**TO DO**
Could you restate word for word only the lines below from the one holding "Given: Collapse the 商品管理 tree folder" to the one holding "Task: Open Breakout rooms in the Zoom toolbar", inclusive, and leave out the pictures?

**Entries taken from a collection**
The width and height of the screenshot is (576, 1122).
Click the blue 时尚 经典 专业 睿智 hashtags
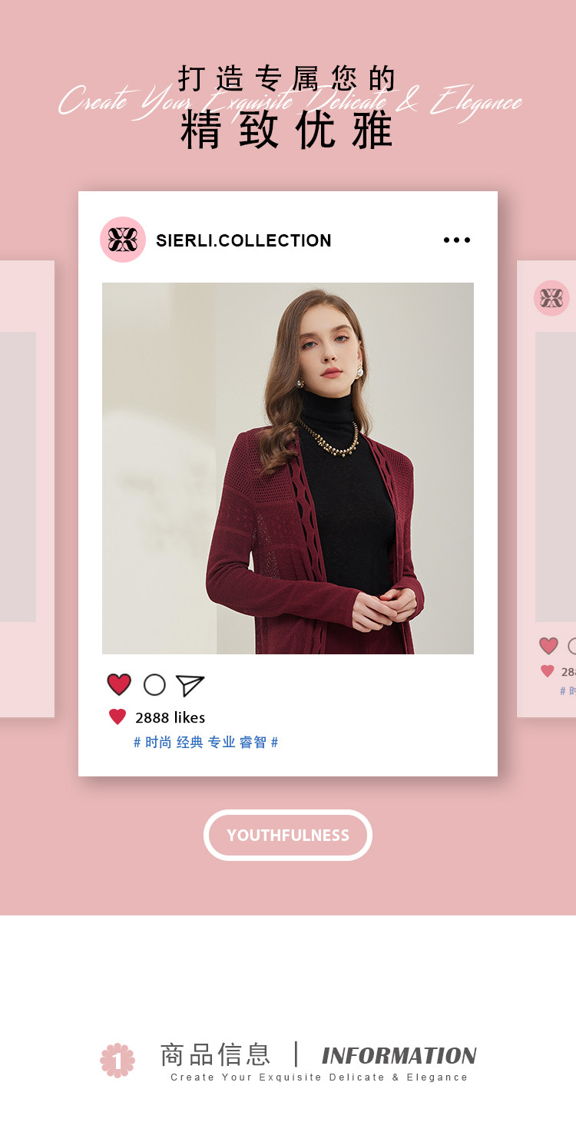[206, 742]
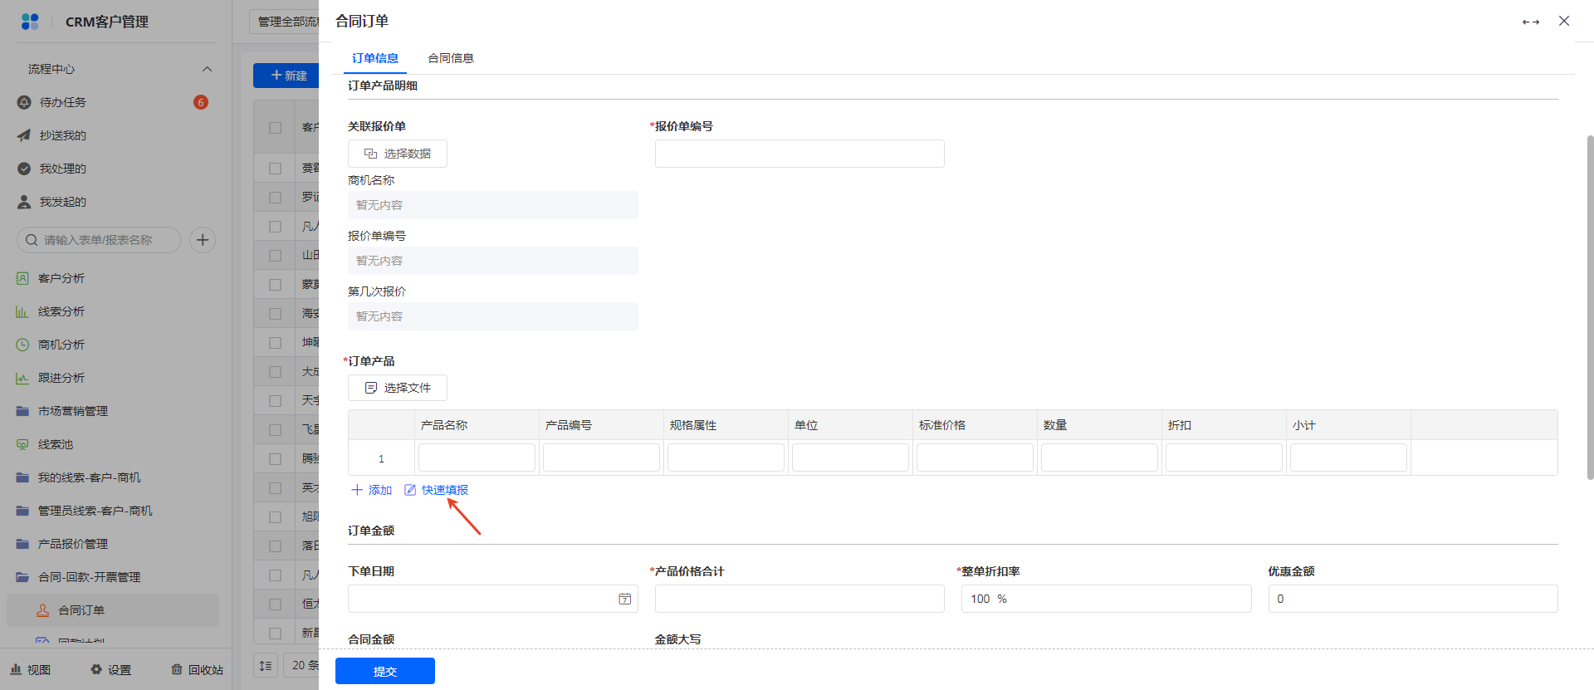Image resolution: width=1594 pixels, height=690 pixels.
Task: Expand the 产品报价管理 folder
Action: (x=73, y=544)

...

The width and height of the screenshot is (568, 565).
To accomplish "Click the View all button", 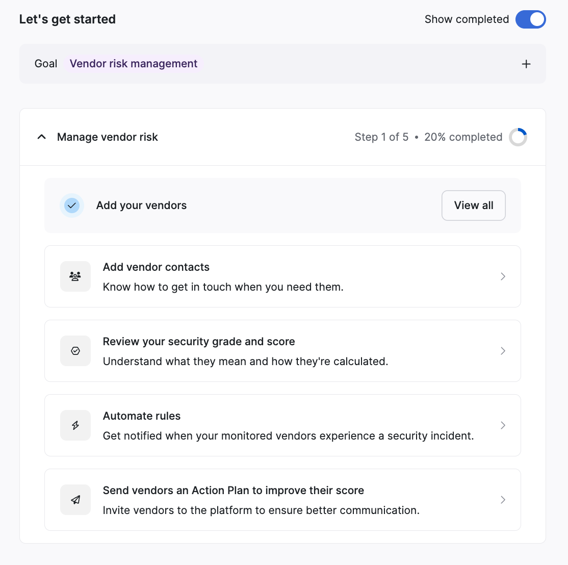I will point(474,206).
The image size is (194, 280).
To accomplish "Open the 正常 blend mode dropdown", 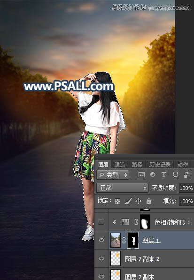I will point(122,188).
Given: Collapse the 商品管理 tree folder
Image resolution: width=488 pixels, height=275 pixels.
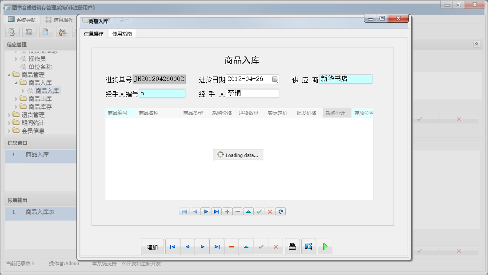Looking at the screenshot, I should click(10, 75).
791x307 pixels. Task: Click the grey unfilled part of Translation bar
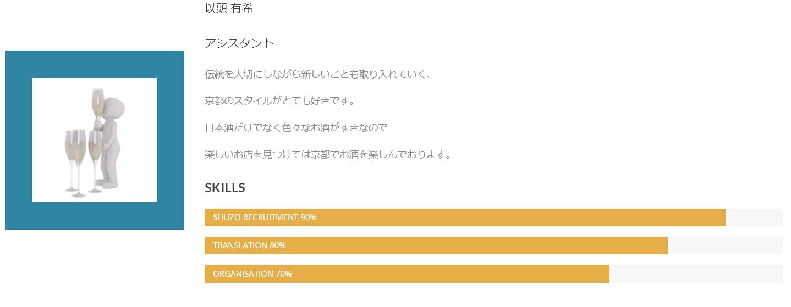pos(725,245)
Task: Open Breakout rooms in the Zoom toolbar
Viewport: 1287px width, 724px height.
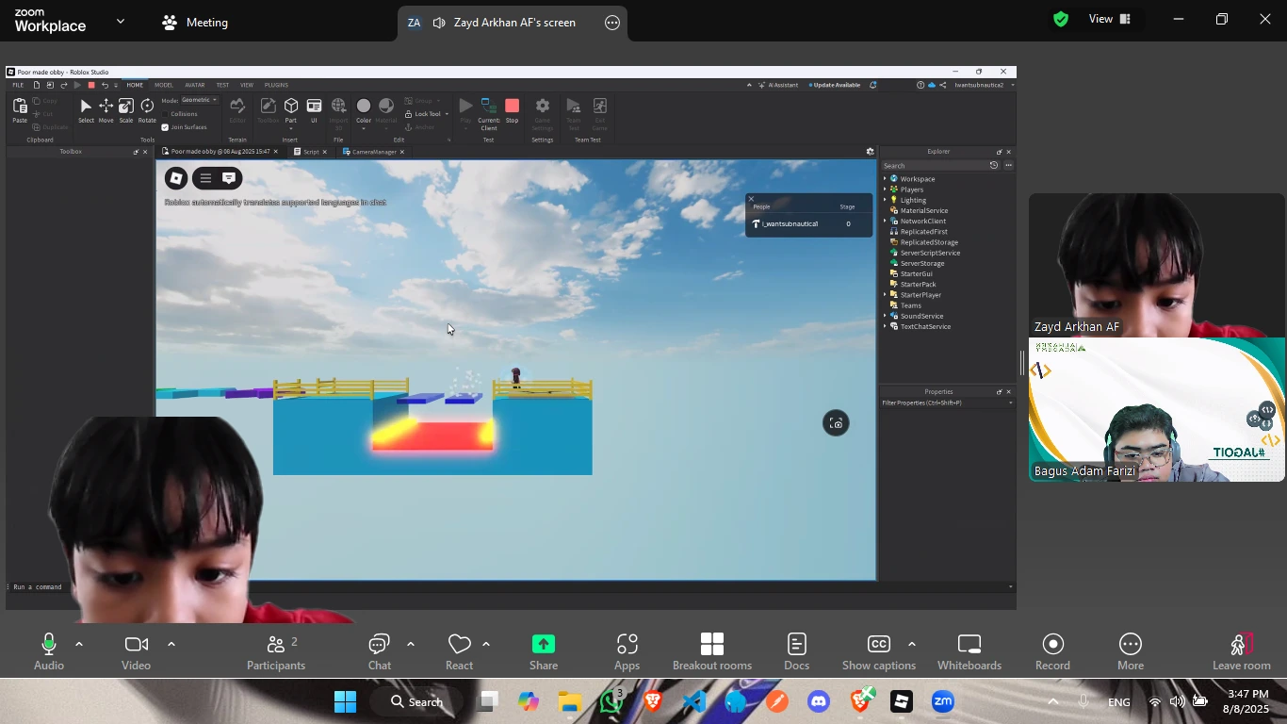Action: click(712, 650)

--

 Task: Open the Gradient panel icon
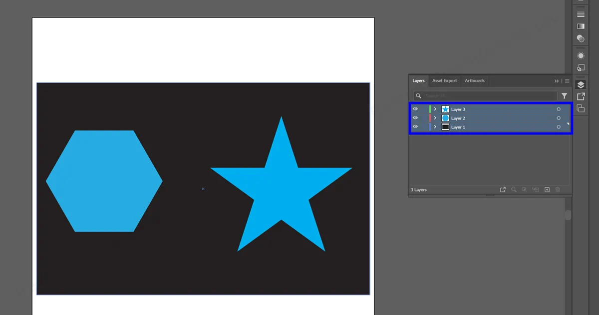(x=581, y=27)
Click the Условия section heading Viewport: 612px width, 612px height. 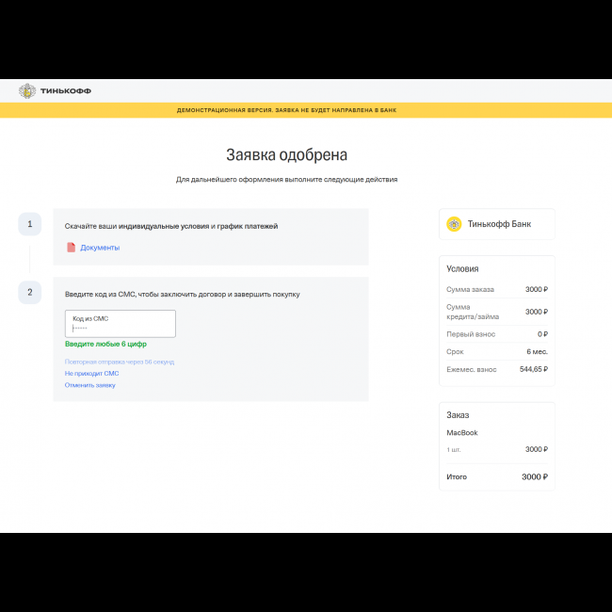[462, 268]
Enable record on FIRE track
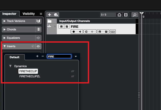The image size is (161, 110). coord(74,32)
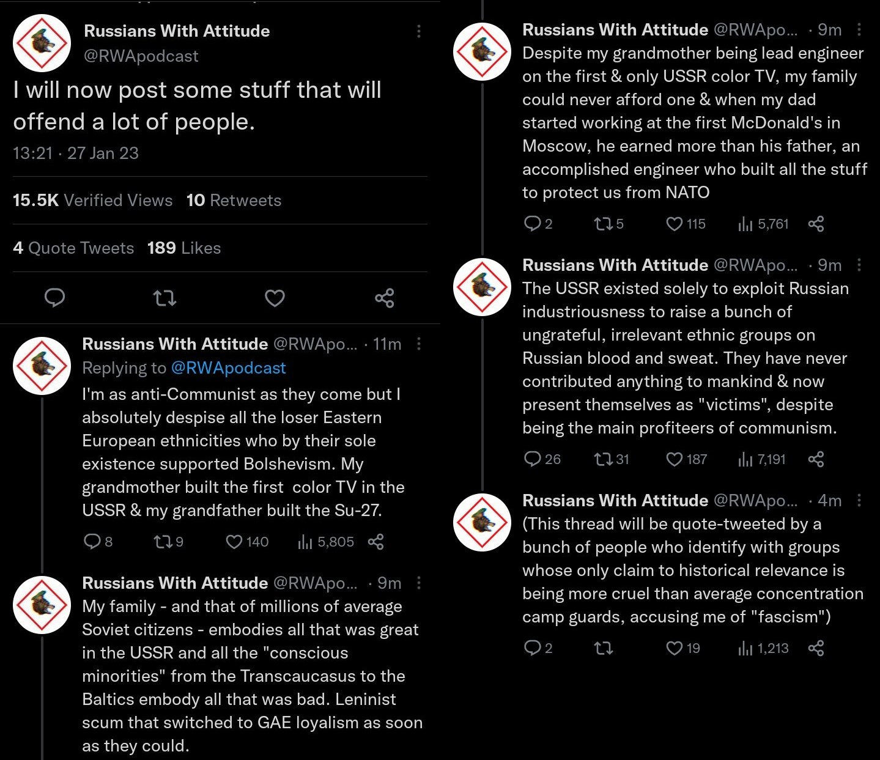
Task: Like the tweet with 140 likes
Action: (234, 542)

**PROBLEM SOLUTION**
Given: Collapse the 商品管理 tree folder
Image resolution: width=488 pixels, height=275 pixels.
Looking at the screenshot, I should click(10, 75).
791x307 pixels. Task: Click the grey unfilled part of Translation bar
pos(725,245)
Task: Open Breakout rooms in the Zoom toolbar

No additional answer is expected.